■ **Problem**:
Show every line of the data below that includes the word "screenshot".

■ **Input records**:
══════════

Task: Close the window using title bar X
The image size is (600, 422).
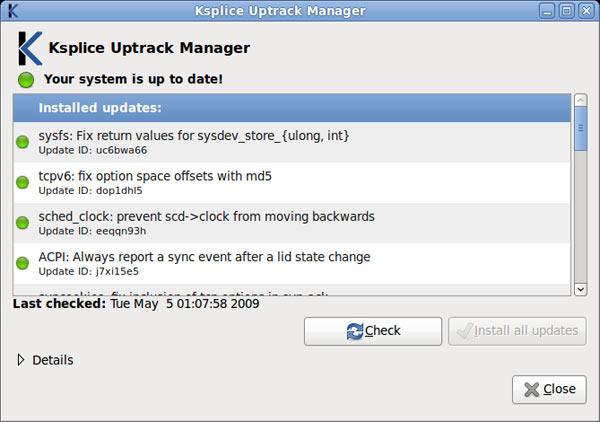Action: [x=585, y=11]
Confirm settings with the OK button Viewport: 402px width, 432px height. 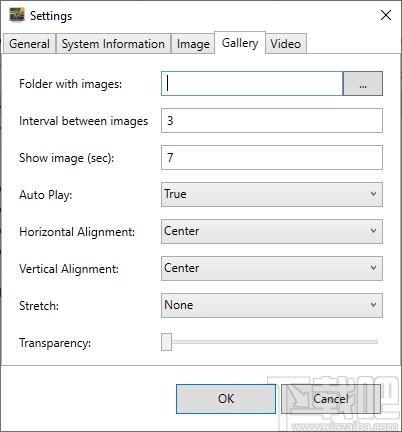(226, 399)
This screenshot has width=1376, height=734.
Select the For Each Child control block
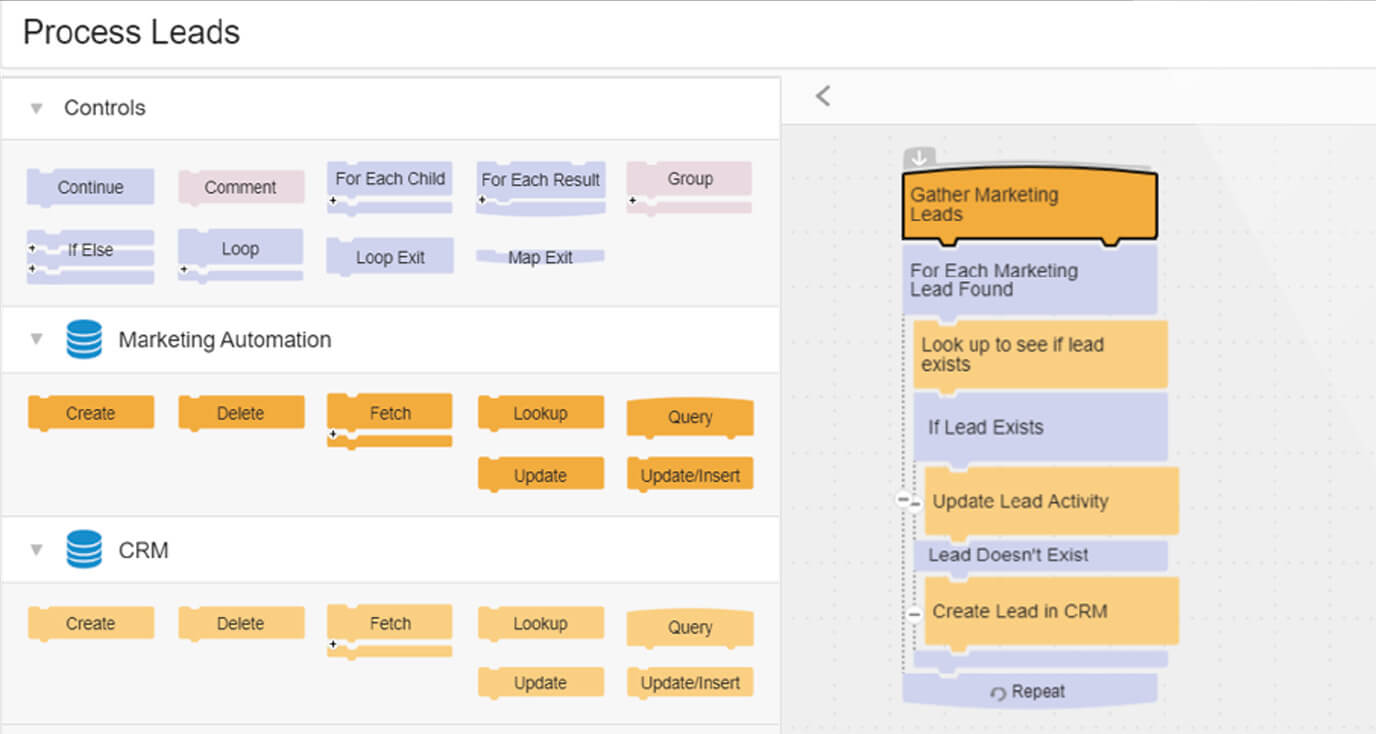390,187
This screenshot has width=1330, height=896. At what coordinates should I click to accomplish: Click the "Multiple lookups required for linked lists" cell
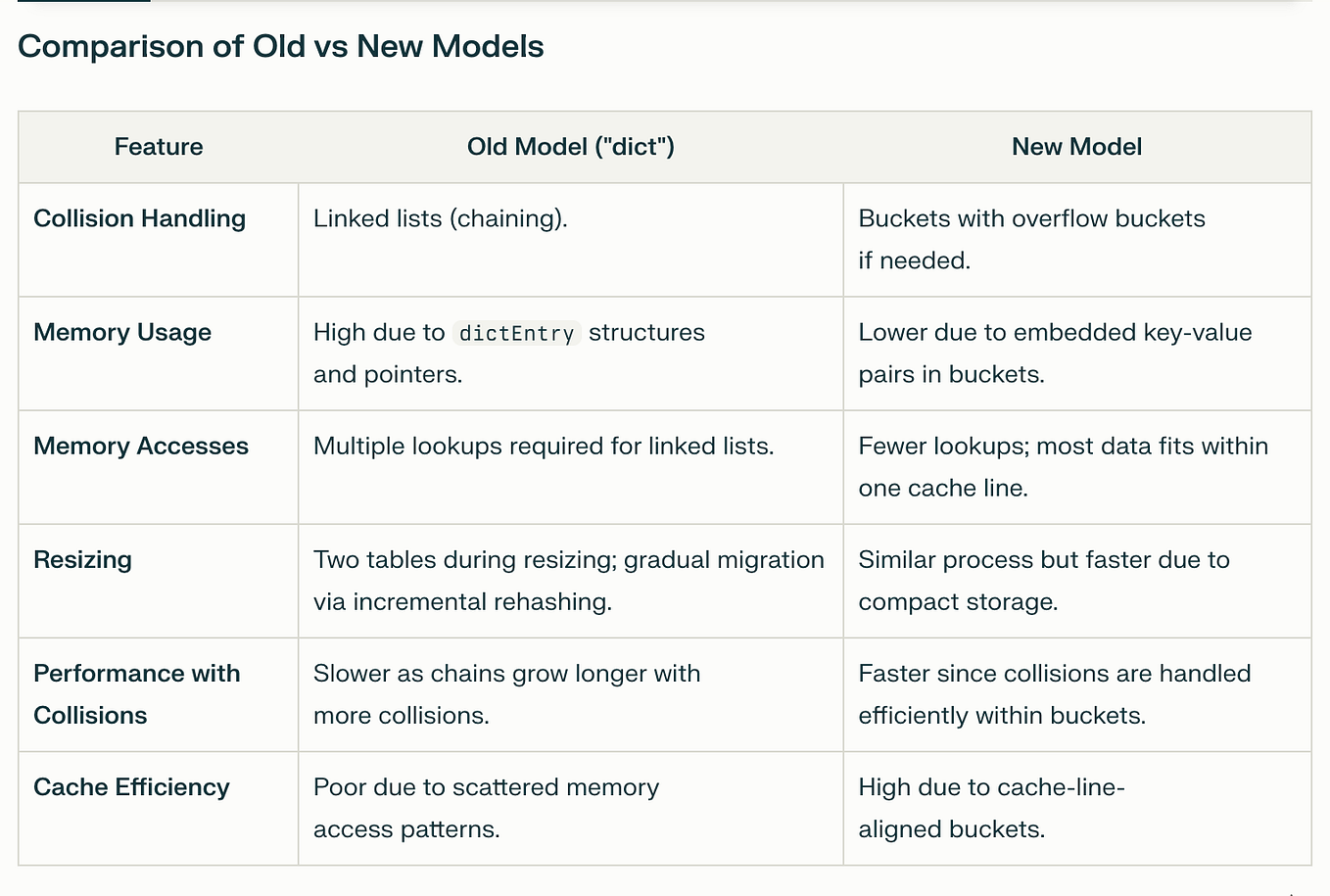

══════════

■ **Exercise response**:
This screenshot has width=1376, height=734.
This screenshot has width=1330, height=896. At what coordinates should I click to accomplish: Click the "Multiple lookups required for linked lists" cell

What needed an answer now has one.